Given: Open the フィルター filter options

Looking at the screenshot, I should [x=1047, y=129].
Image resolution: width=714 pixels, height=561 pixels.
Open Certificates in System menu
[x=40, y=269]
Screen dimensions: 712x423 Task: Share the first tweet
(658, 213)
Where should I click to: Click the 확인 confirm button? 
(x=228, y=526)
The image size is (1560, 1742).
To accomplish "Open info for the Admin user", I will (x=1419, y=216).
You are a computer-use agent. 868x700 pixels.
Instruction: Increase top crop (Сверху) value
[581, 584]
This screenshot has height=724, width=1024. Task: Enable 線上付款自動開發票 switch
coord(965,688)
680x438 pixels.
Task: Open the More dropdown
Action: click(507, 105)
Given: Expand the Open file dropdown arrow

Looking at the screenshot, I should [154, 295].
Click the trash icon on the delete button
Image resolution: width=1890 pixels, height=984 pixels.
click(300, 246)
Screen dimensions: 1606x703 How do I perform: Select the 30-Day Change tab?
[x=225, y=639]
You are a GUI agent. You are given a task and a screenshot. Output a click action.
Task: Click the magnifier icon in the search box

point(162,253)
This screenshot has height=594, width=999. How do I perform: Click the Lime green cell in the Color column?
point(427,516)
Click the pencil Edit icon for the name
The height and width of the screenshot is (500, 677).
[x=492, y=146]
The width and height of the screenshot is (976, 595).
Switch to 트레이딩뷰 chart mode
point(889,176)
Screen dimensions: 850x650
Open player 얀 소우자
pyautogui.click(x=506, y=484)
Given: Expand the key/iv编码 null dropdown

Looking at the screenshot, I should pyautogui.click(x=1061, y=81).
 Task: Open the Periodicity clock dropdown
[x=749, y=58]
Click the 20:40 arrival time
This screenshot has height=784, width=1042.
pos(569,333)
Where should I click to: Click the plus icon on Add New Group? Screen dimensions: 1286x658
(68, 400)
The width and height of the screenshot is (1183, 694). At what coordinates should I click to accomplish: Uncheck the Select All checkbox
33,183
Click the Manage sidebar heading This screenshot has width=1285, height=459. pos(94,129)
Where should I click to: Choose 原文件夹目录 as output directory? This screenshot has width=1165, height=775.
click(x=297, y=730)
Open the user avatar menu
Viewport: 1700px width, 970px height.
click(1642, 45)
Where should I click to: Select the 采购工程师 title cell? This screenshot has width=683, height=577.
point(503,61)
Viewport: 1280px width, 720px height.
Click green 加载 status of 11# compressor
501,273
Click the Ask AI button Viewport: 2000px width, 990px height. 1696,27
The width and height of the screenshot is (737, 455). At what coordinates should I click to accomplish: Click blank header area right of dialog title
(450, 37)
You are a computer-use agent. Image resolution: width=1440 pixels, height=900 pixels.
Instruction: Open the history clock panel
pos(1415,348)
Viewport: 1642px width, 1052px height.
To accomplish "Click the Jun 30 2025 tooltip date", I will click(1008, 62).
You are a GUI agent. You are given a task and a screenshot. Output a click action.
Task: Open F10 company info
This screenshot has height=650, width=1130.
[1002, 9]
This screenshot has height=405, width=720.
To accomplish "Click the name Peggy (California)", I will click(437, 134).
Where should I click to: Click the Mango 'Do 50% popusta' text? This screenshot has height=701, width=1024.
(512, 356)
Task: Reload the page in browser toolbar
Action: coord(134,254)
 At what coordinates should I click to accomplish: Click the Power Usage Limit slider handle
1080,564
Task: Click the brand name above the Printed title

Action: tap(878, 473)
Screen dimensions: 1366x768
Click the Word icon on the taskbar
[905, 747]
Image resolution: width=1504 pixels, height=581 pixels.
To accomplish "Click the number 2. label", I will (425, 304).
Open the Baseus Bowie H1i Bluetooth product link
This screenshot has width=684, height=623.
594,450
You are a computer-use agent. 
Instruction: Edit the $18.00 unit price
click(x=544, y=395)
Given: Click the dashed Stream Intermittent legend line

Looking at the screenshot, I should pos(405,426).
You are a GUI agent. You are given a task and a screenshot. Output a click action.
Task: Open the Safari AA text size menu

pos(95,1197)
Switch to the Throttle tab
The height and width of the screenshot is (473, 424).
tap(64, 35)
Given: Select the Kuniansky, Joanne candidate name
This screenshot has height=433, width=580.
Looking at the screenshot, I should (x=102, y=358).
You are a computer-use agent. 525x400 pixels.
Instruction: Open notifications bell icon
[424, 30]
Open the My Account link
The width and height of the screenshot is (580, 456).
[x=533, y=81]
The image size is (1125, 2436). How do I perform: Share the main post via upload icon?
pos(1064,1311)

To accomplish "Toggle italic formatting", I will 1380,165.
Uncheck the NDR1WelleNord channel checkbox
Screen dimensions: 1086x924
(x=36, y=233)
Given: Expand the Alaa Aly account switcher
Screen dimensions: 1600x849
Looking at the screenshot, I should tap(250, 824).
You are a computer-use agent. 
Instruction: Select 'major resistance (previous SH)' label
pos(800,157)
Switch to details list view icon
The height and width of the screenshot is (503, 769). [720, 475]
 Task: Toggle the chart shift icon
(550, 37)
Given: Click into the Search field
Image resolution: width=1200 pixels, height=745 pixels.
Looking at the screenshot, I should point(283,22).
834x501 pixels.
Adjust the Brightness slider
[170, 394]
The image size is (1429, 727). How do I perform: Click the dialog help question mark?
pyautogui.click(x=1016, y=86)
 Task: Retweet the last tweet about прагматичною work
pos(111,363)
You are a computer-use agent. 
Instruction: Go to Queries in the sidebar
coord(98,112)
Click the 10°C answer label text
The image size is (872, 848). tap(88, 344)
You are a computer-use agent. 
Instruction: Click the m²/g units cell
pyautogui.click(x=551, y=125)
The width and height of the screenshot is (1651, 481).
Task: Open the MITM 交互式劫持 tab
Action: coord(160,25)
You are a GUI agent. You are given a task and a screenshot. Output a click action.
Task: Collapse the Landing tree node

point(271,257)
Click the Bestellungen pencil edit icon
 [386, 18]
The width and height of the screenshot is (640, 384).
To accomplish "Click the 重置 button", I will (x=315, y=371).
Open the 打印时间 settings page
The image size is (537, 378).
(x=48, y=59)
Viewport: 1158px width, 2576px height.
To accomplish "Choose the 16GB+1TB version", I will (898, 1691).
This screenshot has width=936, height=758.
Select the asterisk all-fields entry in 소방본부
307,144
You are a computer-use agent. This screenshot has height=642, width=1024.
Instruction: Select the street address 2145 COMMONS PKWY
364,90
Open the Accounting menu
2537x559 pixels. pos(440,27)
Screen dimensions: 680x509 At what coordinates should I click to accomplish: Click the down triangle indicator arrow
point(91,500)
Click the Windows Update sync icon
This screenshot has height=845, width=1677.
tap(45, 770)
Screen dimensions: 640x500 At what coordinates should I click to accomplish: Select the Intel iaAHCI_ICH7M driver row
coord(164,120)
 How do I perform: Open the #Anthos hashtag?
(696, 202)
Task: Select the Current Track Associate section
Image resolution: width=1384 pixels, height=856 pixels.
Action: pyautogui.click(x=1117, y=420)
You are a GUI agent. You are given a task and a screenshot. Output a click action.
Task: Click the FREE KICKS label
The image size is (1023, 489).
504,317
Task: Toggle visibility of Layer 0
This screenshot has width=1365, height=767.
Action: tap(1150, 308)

### INSTRUCTIONS TO FOLLOW:
Transcribe the full listing, word for word.

### RESPONSE TO THIS EXERCISE:
Given: Open the フィルター filter options

Looking at the screenshot, I should [x=1047, y=129].
Image resolution: width=714 pixels, height=561 pixels.
Open Certificates in System menu
[x=40, y=269]
Screen dimensions: 712x423 Task: Share the first tweet
(658, 213)
Where should I click to: Click the 확인 confirm button? 
(x=228, y=526)
The image size is (1560, 1742).
To accomplish "Open info for the Admin user", I will (x=1419, y=216).
You are a computer-use agent. 868x700 pixels.
Instruction: Increase top crop (Сверху) value
[581, 584]
This screenshot has height=724, width=1024. Task: Enable 線上付款自動開發票 switch
coord(965,688)
680x438 pixels.
Task: Open the More dropdown
Action: click(507, 105)
Given: Expand the Open file dropdown arrow

Looking at the screenshot, I should [154, 295].
Click the trash icon on the delete button
Image resolution: width=1890 pixels, height=984 pixels.
click(300, 246)
Screen dimensions: 1606x703 How do I perform: Select the 30-Day Change tab?
[x=225, y=639]
You are a GUI agent. You are given a task and a screenshot. Output a click action.
Task: Click the magnifier icon in the search box

point(162,253)
This screenshot has height=594, width=999. How do I perform: Click the Lime green cell in the Color column?
point(427,516)
Click the pencil Edit icon for the name
The height and width of the screenshot is (500, 677).
[x=492, y=146]
The width and height of the screenshot is (976, 595).
Switch to 트레이딩뷰 chart mode
point(889,176)
Screen dimensions: 850x650
Open player 얀 소우자
pyautogui.click(x=506, y=484)
Given: Expand the key/iv编码 null dropdown

Looking at the screenshot, I should pyautogui.click(x=1061, y=81).
 Task: Open the Periodicity clock dropdown
[x=749, y=58]
Click the 20:40 arrival time
This screenshot has height=784, width=1042.
pos(569,333)
Where should I click to: Click the plus icon on Add New Group? Screen dimensions: 1286x658
(68, 400)
The width and height of the screenshot is (1183, 694). At what coordinates should I click to accomplish: Uncheck the Select All checkbox
33,183
Click the Manage sidebar heading This screenshot has width=1285, height=459. pos(94,129)
Where should I click to: Choose 原文件夹目录 as output directory? This screenshot has width=1165, height=775.
click(x=297, y=730)
Open the user avatar menu
Viewport: 1700px width, 970px height.
click(1642, 45)
Where should I click to: Select the 采购工程师 title cell? This screenshot has width=683, height=577.
point(503,61)
Viewport: 1280px width, 720px height.
Click green 加载 status of 11# compressor
501,273
Click the Ask AI button Viewport: 2000px width, 990px height. 1696,27
The width and height of the screenshot is (737, 455). At what coordinates should I click to accomplish: Click blank header area right of dialog title
(450, 37)
You are a computer-use agent. Image resolution: width=1440 pixels, height=900 pixels.
Instruction: Open the history clock panel
pos(1415,348)
Viewport: 1642px width, 1052px height.
To accomplish "Click the Jun 30 2025 tooltip date", I will click(1008, 62).
You are a GUI agent. You are given a task and a screenshot. Output a click action.
Task: Open F10 company info
This screenshot has height=650, width=1130.
[1002, 9]
This screenshot has height=405, width=720.
To accomplish "Click the name Peggy (California)", I will click(437, 134).
Where should I click to: Click the Mango 'Do 50% popusta' text? This screenshot has height=701, width=1024.
(512, 356)
Task: Reload the page in browser toolbar
Action: coord(134,254)
 At what coordinates should I click to accomplish: Click the Power Usage Limit slider handle
1080,564
Task: Click the brand name above the Printed title

Action: tap(878, 473)
Screen dimensions: 1366x768
Click the Word icon on the taskbar
[905, 747]
Image resolution: width=1504 pixels, height=581 pixels.
To accomplish "Click the number 2. label", I will (425, 304).
Open the Baseus Bowie H1i Bluetooth product link
This screenshot has width=684, height=623.
594,450
You are a computer-use agent. 
Instruction: Edit the $18.00 unit price
click(x=544, y=395)
Given: Click the dashed Stream Intermittent legend line

Looking at the screenshot, I should pos(405,426).
You are a GUI agent. You are given a task and a screenshot. Output a click action.
Task: Open the Safari AA text size menu

pos(95,1197)
Switch to the Throttle tab
The height and width of the screenshot is (473, 424).
tap(64, 35)
Given: Select the Kuniansky, Joanne candidate name
This screenshot has height=433, width=580.
Looking at the screenshot, I should (x=102, y=358).
You are a computer-use agent. 525x400 pixels.
Instruction: Open notifications bell icon
[424, 30]
Open the My Account link
The width and height of the screenshot is (580, 456).
[x=533, y=81]
The image size is (1125, 2436). How do I perform: Share the main post via upload icon?
pos(1064,1311)

To accomplish "Toggle italic formatting", I will 1380,165.
Uncheck the NDR1WelleNord channel checkbox
Screen dimensions: 1086x924
(x=36, y=233)
Given: Expand the Alaa Aly account switcher
Screen dimensions: 1600x849
Looking at the screenshot, I should tap(250, 824).
You are a computer-use agent. 
Instruction: Select 'major resistance (previous SH)' label
pos(800,157)
Switch to details list view icon
The height and width of the screenshot is (503, 769). [720, 475]
 Task: Toggle the chart shift icon
(550, 37)
Given: Click into the Search field
Image resolution: width=1200 pixels, height=745 pixels.
Looking at the screenshot, I should point(283,22).
834x501 pixels.
Adjust the Brightness slider
[170, 394]
The image size is (1429, 727). How do I perform: Click the dialog help question mark?
pyautogui.click(x=1016, y=86)
 Task: Retweet the last tweet about прагматичною work
pos(111,363)
You are a computer-use agent. 
Instruction: Go to Queries in the sidebar
coord(98,112)
Click the 10°C answer label text
The image size is (872, 848). tap(88, 344)
You are a computer-use agent. 
Instruction: Click the m²/g units cell
pyautogui.click(x=551, y=125)
The width and height of the screenshot is (1651, 481).
Task: Open the MITM 交互式劫持 tab
Action: coord(160,25)
You are a GUI agent. You are given a task and a screenshot. Output a click action.
Task: Collapse the Landing tree node

point(271,257)
Click the Bestellungen pencil edit icon
 [386, 18]
The width and height of the screenshot is (640, 384).
To accomplish "Click the 重置 button", I will (x=315, y=371).
Open the 打印时间 settings page
The image size is (537, 378).
(x=48, y=59)
Viewport: 1158px width, 2576px height.
To accomplish "Choose the 16GB+1TB version", I will (898, 1691).
This screenshot has width=936, height=758.
Select the asterisk all-fields entry in 소방본부
307,144
You are a computer-use agent. This screenshot has height=642, width=1024.
Instruction: Select the street address 2145 COMMONS PKWY
364,90
Open the Accounting menu
2537x559 pixels. pos(440,27)
Screen dimensions: 680x509 At what coordinates should I click to accomplish: Click the down triangle indicator arrow
point(91,500)
Click the Windows Update sync icon
This screenshot has height=845, width=1677.
tap(45, 770)
Screen dimensions: 640x500 At what coordinates should I click to accomplish: Select the Intel iaAHCI_ICH7M driver row
coord(164,120)
 How do I perform: Open the #Anthos hashtag?
(696, 202)
Task: Select the Current Track Associate section
Image resolution: width=1384 pixels, height=856 pixels.
Action: pyautogui.click(x=1117, y=420)
You are a GUI agent. You are given a task and a screenshot. Output a click action.
Task: Click the FREE KICKS label
The image size is (1023, 489).
504,317
Task: Toggle visibility of Layer 0
This screenshot has width=1365, height=767.
Action: tap(1150, 308)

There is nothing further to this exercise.